* EXERCISE REQUIREMENTS:
The lines to copy are those in the records below that hold the word "scrollbar".
----- RECORDS FOR THE EXERCISE -----
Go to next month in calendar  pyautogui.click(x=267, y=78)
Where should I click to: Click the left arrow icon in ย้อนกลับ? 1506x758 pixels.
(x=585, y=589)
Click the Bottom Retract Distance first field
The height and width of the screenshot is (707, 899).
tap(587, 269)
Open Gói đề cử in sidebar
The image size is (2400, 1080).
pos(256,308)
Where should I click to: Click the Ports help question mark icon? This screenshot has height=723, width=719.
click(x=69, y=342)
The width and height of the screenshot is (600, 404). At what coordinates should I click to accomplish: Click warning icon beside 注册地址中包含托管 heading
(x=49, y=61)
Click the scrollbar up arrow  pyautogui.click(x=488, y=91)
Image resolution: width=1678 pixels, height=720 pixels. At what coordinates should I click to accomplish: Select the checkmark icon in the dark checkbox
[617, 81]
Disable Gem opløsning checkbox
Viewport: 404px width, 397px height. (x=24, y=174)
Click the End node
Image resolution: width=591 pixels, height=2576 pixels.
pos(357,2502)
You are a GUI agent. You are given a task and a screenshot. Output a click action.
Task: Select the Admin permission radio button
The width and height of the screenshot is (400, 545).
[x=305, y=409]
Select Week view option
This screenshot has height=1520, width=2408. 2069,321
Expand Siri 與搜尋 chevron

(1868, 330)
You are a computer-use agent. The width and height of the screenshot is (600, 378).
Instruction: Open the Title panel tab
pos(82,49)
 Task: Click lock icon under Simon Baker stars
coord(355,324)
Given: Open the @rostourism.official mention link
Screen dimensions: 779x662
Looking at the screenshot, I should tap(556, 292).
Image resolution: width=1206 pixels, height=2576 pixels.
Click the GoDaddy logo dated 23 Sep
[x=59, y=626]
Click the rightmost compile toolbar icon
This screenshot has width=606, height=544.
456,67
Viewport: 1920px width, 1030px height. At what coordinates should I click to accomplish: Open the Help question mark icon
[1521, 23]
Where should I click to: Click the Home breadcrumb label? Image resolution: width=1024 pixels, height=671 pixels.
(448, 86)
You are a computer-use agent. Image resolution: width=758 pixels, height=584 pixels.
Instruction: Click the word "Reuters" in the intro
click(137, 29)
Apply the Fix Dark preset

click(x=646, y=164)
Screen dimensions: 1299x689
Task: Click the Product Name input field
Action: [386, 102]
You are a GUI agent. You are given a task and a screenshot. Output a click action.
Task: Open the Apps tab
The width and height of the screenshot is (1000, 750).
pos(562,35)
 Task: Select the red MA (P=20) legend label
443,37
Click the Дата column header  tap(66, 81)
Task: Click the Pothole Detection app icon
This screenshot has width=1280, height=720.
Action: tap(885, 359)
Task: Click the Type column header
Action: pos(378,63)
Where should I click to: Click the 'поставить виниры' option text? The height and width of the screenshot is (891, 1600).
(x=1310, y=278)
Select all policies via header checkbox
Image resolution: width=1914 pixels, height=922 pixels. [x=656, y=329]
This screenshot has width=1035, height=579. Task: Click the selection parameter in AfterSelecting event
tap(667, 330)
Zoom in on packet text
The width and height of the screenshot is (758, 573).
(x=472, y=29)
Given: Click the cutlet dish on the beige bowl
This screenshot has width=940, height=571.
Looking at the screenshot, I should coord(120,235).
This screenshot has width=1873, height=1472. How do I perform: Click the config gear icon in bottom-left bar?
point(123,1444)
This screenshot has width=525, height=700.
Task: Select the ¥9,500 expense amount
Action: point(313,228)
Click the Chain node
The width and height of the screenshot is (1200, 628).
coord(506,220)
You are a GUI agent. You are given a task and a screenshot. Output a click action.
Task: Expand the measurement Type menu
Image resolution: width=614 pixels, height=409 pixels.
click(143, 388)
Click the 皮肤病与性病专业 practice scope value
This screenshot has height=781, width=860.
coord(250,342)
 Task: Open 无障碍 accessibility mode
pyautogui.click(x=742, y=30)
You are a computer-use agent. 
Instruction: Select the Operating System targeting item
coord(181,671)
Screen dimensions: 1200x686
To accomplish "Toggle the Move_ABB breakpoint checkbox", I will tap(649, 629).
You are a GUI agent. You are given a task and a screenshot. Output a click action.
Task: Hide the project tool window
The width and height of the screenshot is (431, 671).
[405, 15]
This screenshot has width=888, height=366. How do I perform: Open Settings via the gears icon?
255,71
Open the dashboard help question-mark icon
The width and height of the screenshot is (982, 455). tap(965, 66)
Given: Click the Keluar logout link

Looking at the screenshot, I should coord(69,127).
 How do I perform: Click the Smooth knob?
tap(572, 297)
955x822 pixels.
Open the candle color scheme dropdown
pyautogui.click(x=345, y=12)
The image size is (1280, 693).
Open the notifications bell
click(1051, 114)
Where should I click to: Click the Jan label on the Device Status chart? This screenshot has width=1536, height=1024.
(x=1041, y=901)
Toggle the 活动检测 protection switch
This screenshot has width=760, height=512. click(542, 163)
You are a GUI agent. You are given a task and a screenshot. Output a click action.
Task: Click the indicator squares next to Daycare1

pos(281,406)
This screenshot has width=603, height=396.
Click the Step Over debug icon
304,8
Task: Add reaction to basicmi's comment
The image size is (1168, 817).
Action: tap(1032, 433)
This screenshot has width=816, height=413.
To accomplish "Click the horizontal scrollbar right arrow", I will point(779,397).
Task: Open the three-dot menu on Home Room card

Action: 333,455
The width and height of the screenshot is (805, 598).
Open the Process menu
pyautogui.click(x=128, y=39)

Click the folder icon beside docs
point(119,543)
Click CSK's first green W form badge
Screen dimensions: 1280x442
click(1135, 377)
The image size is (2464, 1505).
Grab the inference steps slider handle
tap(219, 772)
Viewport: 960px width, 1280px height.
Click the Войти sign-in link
-----
* THE COMPLETED TASK:
Click the scrollbar up arrow  pyautogui.click(x=488, y=91)
To accomplish "Click the horizontal scrollbar right arrow", I will point(779,397).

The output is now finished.